■ **GOAL 1**
Locate each line in the listing that contains the string "size" and copy those lines.

■ **READING PASSAGE**
+ + + +

The computations above can be performed much more conveniently using the functionality
implemented in package \Rpackage{multcomp}. The function \Rcmd{glht} just takes a fitted 
model and a matrix defining the linear functions, and thus hypotheses,
to be tested:
<<lm-K, echo = FALSE>>=
rownames(K) <- names(betahat)
@
<<lm-mcp, echo = TRUE>>=
library("multcomp")
cars.ht <- glht(lm.cars, linfct = K)
summary(cars.ht)
@
Simultaneous confidence intervals corresponding to this multiple testing
procedure are available via
<<lm-confint, echo = TRUE>>=
confint(cars.ht)
@

The application of the framework isn't limited to linear models, nonlinear least-squares
estimates can be tested as well. Consider constructing simultaneous
confidence intervals for the model parameters (example from the manual page of \Rcmd{nls}):
<<nls, echo = TRUE>>=
DNase1 <- subset(DNase, Run == 1)
fm1DNase1 <- nls(density ~ SSlogis(log(conc), Asym, xmid, scal), DNase1)
K <- diag(3)
rownames(K) <- names(coef(fm1DNase1))
confint(glht(fm1DNase1, linfct = K))
@
which is not totally different from univariate confidence intervals
<<nls-confint, echo = TRUE>>=
confint(fm1DNase1)
@
because the parameter estimates are highly correlated
<<nls-cor, echo = TRUE>>=
cov2cor(vcov(fm1DNase1))
@


\paragraph{Example: Confidence Bands for Regression Line.}

Suppose we want to plot the linear model fit to the \Robject{cars} data
including an assessment of the variability of the model fit. This can 
be based on simultaneous confidence intervals for the regression line $x_i^\top \hat{\beta}$:
<<lm-band, echo = TRUE>>=
K <- model.matrix(lm.cars)[!duplicated(cars$speed),]
ci.cars <- confint(glht(lm.cars, linfct = K), abseps = 0.1)
@
Figure \ref{lm-plot} depicts the regression fit together with the
confidence band for the regression line and the pointwise 
confidence intervals as computed by \Rcmd{predict(lm.cars)}.
\begin{figure}
\begin{center}
<<lm-plot, echo = FALSE, fig = TRUE, width = 8, height = 5>>=
plot(cars, xlab = "Speed (mph)", ylab = "Stopping distance (ft)",
            las = 1, ylim = c(-30, 130))

+ + + +

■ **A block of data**
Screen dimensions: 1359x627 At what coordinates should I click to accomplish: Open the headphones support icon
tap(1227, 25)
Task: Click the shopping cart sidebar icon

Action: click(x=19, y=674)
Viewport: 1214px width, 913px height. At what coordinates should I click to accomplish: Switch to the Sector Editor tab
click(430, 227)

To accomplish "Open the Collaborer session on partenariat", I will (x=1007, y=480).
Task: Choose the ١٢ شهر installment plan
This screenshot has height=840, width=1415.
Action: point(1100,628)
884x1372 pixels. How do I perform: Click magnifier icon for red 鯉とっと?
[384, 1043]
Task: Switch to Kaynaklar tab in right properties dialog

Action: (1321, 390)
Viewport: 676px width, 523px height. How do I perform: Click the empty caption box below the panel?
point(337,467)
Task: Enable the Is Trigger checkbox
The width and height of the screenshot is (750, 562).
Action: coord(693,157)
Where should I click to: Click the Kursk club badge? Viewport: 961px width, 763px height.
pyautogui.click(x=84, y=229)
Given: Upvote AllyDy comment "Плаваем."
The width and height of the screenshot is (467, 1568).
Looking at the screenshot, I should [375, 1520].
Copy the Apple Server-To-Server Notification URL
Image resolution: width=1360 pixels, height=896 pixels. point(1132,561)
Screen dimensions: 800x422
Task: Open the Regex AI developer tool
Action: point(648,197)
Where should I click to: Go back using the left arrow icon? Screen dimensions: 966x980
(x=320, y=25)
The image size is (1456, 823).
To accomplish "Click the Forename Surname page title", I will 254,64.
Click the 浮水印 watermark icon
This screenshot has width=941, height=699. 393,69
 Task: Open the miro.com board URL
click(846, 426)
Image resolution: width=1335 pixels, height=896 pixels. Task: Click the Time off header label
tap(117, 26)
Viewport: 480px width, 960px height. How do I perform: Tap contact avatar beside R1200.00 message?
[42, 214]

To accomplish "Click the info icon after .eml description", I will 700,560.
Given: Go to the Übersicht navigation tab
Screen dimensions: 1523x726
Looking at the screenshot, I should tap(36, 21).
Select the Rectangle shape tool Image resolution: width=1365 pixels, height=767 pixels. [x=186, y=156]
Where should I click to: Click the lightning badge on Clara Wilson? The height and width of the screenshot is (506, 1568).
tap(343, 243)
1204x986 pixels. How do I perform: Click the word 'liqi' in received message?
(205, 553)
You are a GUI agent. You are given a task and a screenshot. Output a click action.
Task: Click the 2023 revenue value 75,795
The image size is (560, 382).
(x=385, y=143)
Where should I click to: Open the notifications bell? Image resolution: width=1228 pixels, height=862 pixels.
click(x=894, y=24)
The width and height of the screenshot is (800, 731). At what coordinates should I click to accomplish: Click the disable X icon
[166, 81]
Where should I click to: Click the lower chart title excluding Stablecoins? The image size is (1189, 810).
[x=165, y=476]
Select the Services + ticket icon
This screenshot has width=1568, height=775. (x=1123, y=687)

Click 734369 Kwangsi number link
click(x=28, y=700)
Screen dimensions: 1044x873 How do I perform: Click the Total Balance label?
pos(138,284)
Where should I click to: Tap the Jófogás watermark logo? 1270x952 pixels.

+ + + +

■ **GOAL 2**
Please reproduce the passage on multcomp word for word, starting at "rownames(K) <- names(coef(fm1DNase1))" and ending at "cov2cor(vcov(fm1DNase1))".

■ **FINAL ANSWER 1**
The image size is (1456, 823).
The image size is (560, 382).
Where should I click to: Click the lower chart title excluding Stablecoins? The image size is (1189, 810).

■ **FINAL ANSWER 2**
rownames(K) <- names(coef(fm1DNase1))
confint(glht(fm1DNase1, linfct = K))
@
which is not totally different from univariate confidence intervals
<<nls-confint, echo = TRUE>>=
confint(fm1DNase1)
@
because the parameter estimates are highly correlated
<<nls-cor, echo = TRUE>>=
cov2cor(vcov(fm1DNase1))